There is a common alternating series representation for the zeta function

$$\zeta(s)=\frac{1}{1-2^{1-s}}\sum_{n=1}^{\infty}\frac{(-1)^{n+1}}{n^{s}}$$

(34)

which is valid for $\Re(s)>0$ (but except at those points $t$ on the line $1+it$ where the leading factor becomes singular). A similar relation can be obtained for the square-free zeta series inspired by the MathOverflow post [9] by taking advantage of a certain connection to the Euler product

$$\frac{\zeta(s)}{\zeta(2s)}=\sum_{n=1}^{\infty}\frac{|\mu(n)|}{n^{s}}=\prod_{p}\left(1+\frac{1}{p^{s}}\right)$$

(35)

valid for $\Re(s)>1$, where $p$ runs over all primes $p=\{2,3,5,7,\ldots\}$. Then, the application of the general Dirichlet series [3, p. 326] reads

$$\sum_{n=1}^{\infty}\frac{f(n)}{n^{s}}=\prod_{p}\sum_{k=0}^{\infty}\frac{f(p^{k})}{p^{ks}},$$

(36)

where $f(n)$ is a multiplicative function, meaning that for any positive integers $a$ and $b$ must satisfy the relation $f(1)=1$ and $f(a)f(b)=f(ab)$ whenever $a$ and $b$ are co-prime holds.

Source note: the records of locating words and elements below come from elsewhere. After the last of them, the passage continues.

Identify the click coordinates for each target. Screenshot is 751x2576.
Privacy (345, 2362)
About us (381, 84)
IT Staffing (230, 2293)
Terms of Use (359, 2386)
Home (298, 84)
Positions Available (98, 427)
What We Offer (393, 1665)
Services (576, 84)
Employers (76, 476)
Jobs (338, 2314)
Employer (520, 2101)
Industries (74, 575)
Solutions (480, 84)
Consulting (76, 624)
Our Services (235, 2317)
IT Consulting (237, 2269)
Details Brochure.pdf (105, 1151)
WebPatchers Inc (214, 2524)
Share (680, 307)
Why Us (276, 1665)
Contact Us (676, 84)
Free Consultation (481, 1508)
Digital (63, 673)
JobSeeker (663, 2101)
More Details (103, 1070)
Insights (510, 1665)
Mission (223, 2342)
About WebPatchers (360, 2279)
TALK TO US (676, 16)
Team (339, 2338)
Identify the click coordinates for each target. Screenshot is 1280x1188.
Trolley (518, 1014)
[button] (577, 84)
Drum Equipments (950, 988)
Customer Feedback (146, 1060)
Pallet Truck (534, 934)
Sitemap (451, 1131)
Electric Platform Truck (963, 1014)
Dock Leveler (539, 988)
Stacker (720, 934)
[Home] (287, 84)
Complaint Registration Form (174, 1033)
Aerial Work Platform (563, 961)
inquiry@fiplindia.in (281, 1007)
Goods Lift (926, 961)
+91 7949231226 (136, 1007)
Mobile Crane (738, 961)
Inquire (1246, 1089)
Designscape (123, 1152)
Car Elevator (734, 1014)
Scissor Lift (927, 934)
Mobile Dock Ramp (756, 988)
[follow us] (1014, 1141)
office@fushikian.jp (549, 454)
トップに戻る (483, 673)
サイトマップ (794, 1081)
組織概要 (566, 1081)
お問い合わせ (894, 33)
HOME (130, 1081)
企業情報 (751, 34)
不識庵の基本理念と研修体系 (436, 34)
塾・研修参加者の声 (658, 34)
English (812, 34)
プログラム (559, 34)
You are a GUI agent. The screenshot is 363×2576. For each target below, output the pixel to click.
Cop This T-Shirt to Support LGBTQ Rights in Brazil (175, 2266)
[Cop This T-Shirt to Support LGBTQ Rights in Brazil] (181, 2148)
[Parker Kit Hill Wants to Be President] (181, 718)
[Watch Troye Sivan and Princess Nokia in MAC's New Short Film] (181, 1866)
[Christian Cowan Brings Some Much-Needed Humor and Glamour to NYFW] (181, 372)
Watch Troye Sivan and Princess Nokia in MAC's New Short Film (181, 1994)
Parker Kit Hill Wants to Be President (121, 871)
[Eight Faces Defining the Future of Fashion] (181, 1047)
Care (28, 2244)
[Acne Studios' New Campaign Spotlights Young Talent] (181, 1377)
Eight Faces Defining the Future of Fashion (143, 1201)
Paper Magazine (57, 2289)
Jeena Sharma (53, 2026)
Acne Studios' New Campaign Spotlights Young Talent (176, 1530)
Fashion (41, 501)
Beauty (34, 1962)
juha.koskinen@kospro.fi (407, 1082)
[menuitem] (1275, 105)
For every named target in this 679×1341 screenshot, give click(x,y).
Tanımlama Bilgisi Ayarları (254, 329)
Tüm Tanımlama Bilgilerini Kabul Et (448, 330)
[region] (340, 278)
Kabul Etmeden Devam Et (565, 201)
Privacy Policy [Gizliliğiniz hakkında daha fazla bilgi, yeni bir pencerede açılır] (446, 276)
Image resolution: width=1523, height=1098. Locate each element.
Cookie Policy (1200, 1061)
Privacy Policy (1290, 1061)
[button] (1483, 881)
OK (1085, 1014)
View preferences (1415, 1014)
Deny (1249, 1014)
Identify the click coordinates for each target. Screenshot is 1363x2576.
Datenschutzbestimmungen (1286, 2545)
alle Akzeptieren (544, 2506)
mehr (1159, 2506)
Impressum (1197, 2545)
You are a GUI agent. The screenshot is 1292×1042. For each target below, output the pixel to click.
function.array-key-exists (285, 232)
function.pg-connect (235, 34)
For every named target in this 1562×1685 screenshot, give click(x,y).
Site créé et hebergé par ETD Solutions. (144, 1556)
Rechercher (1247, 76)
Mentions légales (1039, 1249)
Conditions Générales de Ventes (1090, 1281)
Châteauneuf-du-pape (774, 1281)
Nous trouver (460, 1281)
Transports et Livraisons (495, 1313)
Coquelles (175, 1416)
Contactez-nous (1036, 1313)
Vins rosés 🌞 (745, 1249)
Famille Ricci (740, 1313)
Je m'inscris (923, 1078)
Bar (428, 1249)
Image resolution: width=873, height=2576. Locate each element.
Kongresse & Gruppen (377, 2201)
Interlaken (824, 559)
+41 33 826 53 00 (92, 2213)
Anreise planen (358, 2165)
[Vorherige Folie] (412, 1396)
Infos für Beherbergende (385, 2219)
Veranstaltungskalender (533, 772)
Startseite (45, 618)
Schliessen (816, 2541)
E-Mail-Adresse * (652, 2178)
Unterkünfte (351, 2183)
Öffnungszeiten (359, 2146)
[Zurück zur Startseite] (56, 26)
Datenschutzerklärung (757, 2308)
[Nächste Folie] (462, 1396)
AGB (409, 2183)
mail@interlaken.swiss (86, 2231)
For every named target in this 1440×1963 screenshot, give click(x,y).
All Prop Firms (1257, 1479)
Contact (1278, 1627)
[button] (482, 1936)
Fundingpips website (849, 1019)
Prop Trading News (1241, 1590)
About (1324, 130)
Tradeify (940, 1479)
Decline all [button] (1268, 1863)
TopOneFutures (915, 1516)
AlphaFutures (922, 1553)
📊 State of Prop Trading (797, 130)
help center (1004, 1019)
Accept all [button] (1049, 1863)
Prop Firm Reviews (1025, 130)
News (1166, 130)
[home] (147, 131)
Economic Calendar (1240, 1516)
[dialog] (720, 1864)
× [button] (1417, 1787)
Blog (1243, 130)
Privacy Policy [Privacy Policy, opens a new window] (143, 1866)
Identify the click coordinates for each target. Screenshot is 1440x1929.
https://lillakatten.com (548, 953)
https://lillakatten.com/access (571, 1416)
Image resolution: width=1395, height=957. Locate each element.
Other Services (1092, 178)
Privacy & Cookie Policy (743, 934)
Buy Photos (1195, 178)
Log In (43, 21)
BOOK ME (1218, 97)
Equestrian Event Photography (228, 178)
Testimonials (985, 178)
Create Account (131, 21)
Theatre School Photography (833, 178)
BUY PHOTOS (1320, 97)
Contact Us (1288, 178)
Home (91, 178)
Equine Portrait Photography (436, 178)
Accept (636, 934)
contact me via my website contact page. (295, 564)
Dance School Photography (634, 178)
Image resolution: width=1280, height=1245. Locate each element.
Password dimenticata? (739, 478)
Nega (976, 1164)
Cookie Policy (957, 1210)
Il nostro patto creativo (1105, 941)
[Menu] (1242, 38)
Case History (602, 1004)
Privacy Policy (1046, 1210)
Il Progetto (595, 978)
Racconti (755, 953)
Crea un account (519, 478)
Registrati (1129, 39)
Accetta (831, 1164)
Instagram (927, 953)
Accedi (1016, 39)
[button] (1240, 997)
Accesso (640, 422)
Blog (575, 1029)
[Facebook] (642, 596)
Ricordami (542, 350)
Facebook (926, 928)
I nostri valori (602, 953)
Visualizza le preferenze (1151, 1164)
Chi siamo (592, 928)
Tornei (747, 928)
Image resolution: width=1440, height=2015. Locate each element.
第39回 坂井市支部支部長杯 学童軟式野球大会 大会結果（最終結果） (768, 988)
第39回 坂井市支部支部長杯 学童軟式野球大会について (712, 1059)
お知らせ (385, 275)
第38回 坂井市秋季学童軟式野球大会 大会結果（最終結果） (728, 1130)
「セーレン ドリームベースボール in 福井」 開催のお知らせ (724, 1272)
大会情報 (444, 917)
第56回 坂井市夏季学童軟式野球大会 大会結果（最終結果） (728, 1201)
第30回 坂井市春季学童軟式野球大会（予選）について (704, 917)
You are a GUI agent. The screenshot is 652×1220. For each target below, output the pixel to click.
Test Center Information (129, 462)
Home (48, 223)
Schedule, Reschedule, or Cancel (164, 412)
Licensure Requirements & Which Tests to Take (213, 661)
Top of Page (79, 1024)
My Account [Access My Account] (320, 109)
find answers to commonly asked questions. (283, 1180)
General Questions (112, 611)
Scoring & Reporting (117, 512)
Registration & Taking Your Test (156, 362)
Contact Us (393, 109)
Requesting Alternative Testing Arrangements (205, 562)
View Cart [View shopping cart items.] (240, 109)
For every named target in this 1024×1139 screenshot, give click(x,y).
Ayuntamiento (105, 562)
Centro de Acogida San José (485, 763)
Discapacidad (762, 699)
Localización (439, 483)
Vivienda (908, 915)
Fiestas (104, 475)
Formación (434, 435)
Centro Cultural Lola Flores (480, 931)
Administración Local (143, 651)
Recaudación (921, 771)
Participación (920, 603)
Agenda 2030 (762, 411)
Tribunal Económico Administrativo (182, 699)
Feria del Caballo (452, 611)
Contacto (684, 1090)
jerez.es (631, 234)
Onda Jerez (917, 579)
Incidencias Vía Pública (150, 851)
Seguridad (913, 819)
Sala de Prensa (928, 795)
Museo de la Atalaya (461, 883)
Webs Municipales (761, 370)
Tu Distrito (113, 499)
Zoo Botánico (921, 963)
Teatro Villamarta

It turns out that an alternating sign function $f(n)=(-1)^{n+1}$ is multiplicative, and hence $f(n)=(-1)^{n+1}|\mu(n)|$ is multiplicative, then we get the following transformation

	$\displaystyle\sum_{n=1}^{\infty}(-1)^{n+1}\frac{|\mu(n)|}{n^{s}}$	$\displaystyle=\prod_{p}\sum_{k=0}^{\infty}\frac{(-1)^{p^{k}+1}|\mu(p^{k})|}{p^{ks}}$		(37)
		$\displaystyle=\left(1-\frac{1}{2^{s}}\right)\prod_{p\geq 3}\left(1+\frac{1}{p^{s}}\right)$
		$\displaystyle=\left(1-\frac{1}{2^{s}}\right)\left(1+\frac{1}{2^{s}}\right)^{-1}\prod_{p\geq 2}\left(1+\frac{1}{p^{s}}\right)$
		$\displaystyle=\left(\frac{2^{s}-1}{2^{s}+1}\right)\frac{\zeta(s)}{\zeta(2s)}$

since $\mu(0)=1$, and $\mu(p)=-1$ and $\mu(p^{k})=0$ for $k>1$. And this leads to the form analogue to the alternating zeta series (34) as

$$\frac{\zeta(s)}{\zeta(2s)}=\left(\frac{2^{s}+1}{2^{s}-1}\right)\sum_{n=1}^{\infty}(-1)^{n+1}\frac{|\mu(n)|}{n^{s}}.$$

(38)

It is rare get such a coincidence, since this transformation depends on the existence of such a Euler product form. But unfortunately, the domain of convergence of (37) is only valid for $\Re(s)>1$ instead of $\Re(s)>0$ as in the alternating zeta (34). One reason is that at $s=1$ the summation in (34) is conditionally convergent as

$$\sum_{n=1}^{\infty}\frac{(-1)^{n+1}}{n}=\log(2)$$

(39)

while the for square-free alternating zeta at $s=1$ diverges for the reason being by equating (8) with (34), where they only differ by a factor of $\frac{1}{3}$. And this leads to consider an estimate

$$\sum_{n=1}^{x}(-1)^{n+1}\frac{|\mu(n)|}{n}=\bar{\gamma}^{M}+\frac{2}{\pi^{2}}\log x+O(\frac{1}{x}),$$

(40)

as $x\to\infty$, and an analogue constant for the alternating series

	$\displaystyle\bar{\gamma}^{M}$	$\displaystyle=\lim_{x\to\infty}\left(\sum_{n=1}^{x}\frac{(-1)^{n+1}|\mu(n)|}{n}-\frac{2}{\pi^{2}}\log x\right)$		(41)
		$\displaystyle=0.53524615263113376955\ldots,$

where the closed-form formula can be computed by

$$\bar{\gamma}^{M}=\frac{1}{3}\gamma^{M}+\frac{8}{3\pi^{2}}\log(2)$$

(42)

by the virtue of expansion of the factor

$$\frac{2^{s}-1}{2^{s}+1}=\frac{1}{3}+\frac{4}{9}\log(2)(s-1)+O(|s-1|^{2})$$

(43)

in conjunction with (19) to (22).

I would like to thank Professor Wolf for comments and suggestions for improving the paper.